“Non è nostro costume speculare sulla sofferenza o, peggio, sulla morte. Non faremo quindi come chi negli anni passati, quando era all’opposizione del Governo regionale, incolpava il Presidente della Regione anche se negli ospedali non arrivava un ascensore o si mangiava la pastina scotta.

Pur continuando, quindi, a definire ‘presunti’ gli ultimi due casi di malasanità avvenuti nel Salento, chiediamo al Presidente Vendola e all’assessore Fiore di aprire una inchiesta amministrativa interna per accertare cosa stia accadendo negli ospedali e nel servizio di emergenza urgenza di competenza della Asl di Lecce”. Lo dichiara in una nota il capogruppo del Pdl alla Regione, Rocco Palese, in riferimento alle circostanze riferite dalla stampa sulla morte di Carlo Benincasa e sul caso della donna affetta da ictus che, al Pronto Soccorso dell’ospedale di Casarano, sarebbe rimasta su una sedia a rotelle per 5 ore in attesa di una Tac.
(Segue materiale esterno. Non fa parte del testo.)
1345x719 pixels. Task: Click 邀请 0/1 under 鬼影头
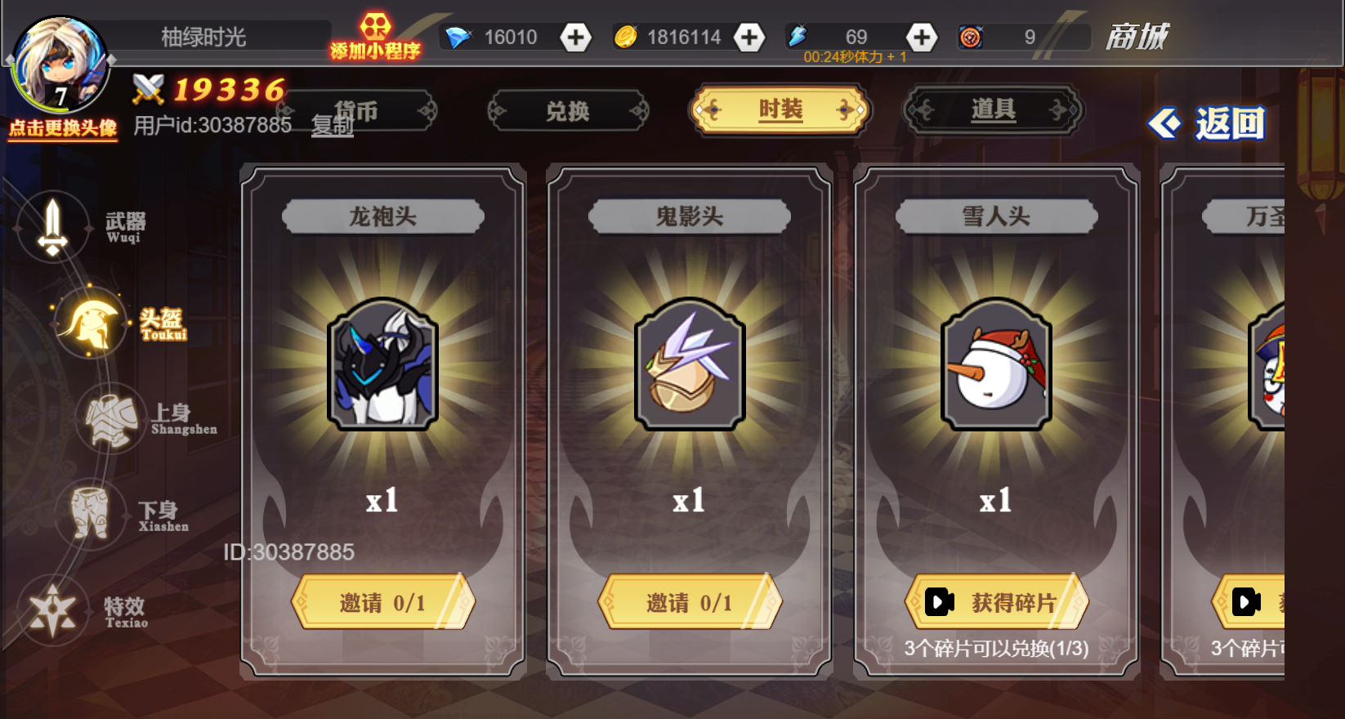690,602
“Dalla stampa – aggiunge Palese – sembra che i familiari di Carlo Benincasa (cui vanno i miei sentimenti di affetto e cordoglio) abbiano atteso un’ambulanza per più di venti minuti il che avrebbe provocato la morte del compianto presidente dell’Asi di Lecce. Così come, si legge anche che a Casarano, una donna affetta da ictus sia rimasta per ben 5 ore su una sedia a rotelle in attesa di fare una Tac. Occorre – conclude Palese – che la Regione Puglia accerti cosa è accaduto in questi due casi e cosa sta accadendo in generale negli ospedali della provincia di Lecce”.